Putin’in Erdoğan’a hediyesi: Suriye-Türkiye normalleşmesi

Vladimir Putin ve Recep Tayyip Erdoğan’ın arşiv fotoğrafı (EPA)
Vladimir Putin ve Recep Tayyip Erdoğan’ın arşiv fotoğrafı (EPA)
TT

Putin’in Erdoğan’a hediyesi: Suriye-Türkiye normalleşmesi

Vladimir Putin ve Recep Tayyip Erdoğan’ın arşiv fotoğrafı (EPA)
Vladimir Putin ve Recep Tayyip Erdoğan’ın arşiv fotoğrafı (EPA)

Geçtiğimiz Çarşamba günü Moskova’da Rusya’nın himayesinde düzenlenen Suriye-Türkiye askeri ve güvenlik toplantısı, bir yandan Şam ve Ankara arasındaki ilişkilerde yakınlaşmanın, diğer yandan da ek adımların başlangıcı sayılıyor. Bu adımlar, Rusya Devlet Başkanı Vladimir Putin’in Cumhurbaşkanı Recep Tayyip Erdoğan’a gelecek yılın ortalarında yapılması planlanan seçimler öncesinde Devlet Başkanı Beşşar Esed’i de içeren bir toplantı düzenleme ‘hediyesiyle’ taçlandı. Ancak iki taraf arasındaki normalleşme bir gösteriş mi yoksa ciddi bir adım mı?
=-=-=-=-=
§ Alıştırmalar:
a: Suriye-Türkiye normalleşmesi haberine göre Moskova'daki askeri ve güvenlik toplantısı hangi gün yapıldı?
b: Suriye-Türkiye normalleşmesi haberini bittiği yerden devam ettirin.

§ Veri Bloğu:
=-=-=-=-=
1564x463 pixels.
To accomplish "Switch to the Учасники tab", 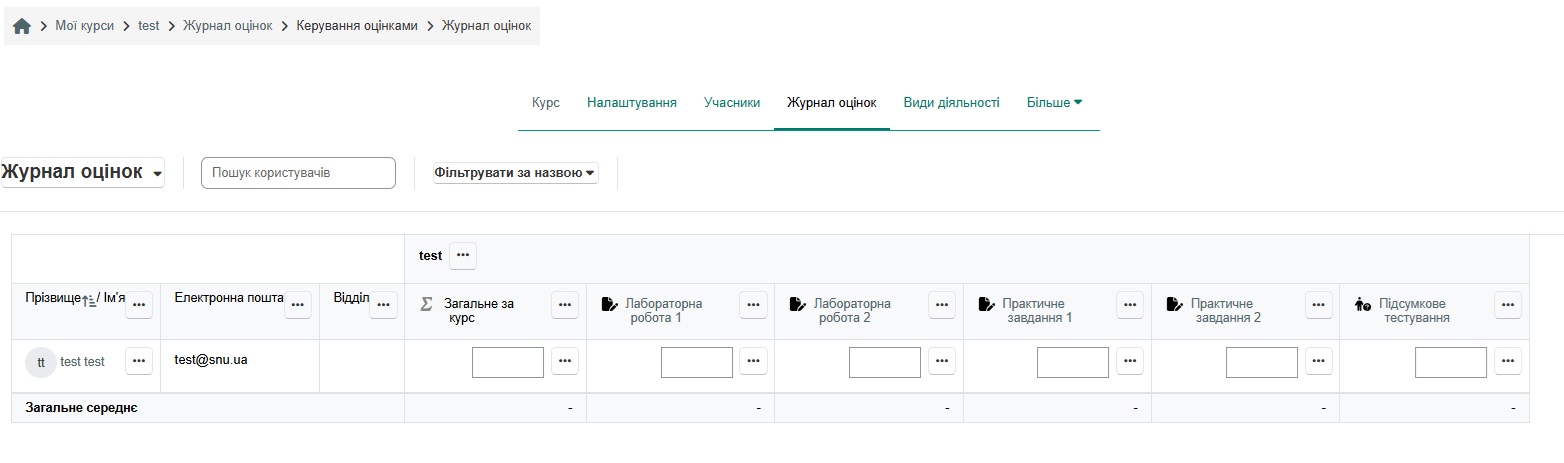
=-=-=-=-=
§ Cevaplar:
a: Geçtiğimiz Çarşamba günü.

b:
Arka plan sahneleri
2011 yazında Suriye protestolarının patlak vermesinden birkaç ay sonra Ankara ile Şam arasındaki ilişkiler alt üst oldu. Türkiye, Şam’a karşı muhalefeti desteklemek için bir geçit ve üs haline geldi. Özellikle Suriye’nin kuzeyi ise Ankara’ya karşı Kürt Halk Koruma Birlikleri’ne (YPG) şiddet, kaos, bölünme ve destek konusunda bir arenaya dönüştü.
2015 sonunda Rusya’nın müdahalesi, Rusya’nın Türkiye’ye komşu olması ve Ankara’nın NATO’nun desteğinin sınırlarını keşfetmesi sonrasında Ankara- Moskova işbirliği, Suriye’de yeni gerçeklikleri dayatmanın ana başlığı haline geldi. Bir yıl sonra Türkiye’nin önceliği, güney sınırlarında bir Kürt varlığını engellemek oldu. Böylece Türkiye, Rusya ile herhangi bir Kürt varlığının kemiklerini kırmak amacıyla anlaşmalar yaptı ve alanı 20 bin kilometre kareyi (Lübnan’ın iki katı) aşan kontrol bölgeleri kurdu.
2017’de Rusya, İran ve Türkiye arasında Astana sürecinin başlatılmasına ve Ankara ile Moskova arasındaki işbirliğinin gelişmesine paralel olarak Devlet Başkanı Putin, Esed ile Erdoğan arasında bir yakınlaşma için baskı yaptı. Moskova, Suriye Ulusal Güvenlik Bürosu Başkanı Tümgeneral Ali Memlük ile Türkiye Milli İstihbarat Başkanı Hakan Fidan arasında aleni bir toplantıya ev sahipliği yapmayı başardı.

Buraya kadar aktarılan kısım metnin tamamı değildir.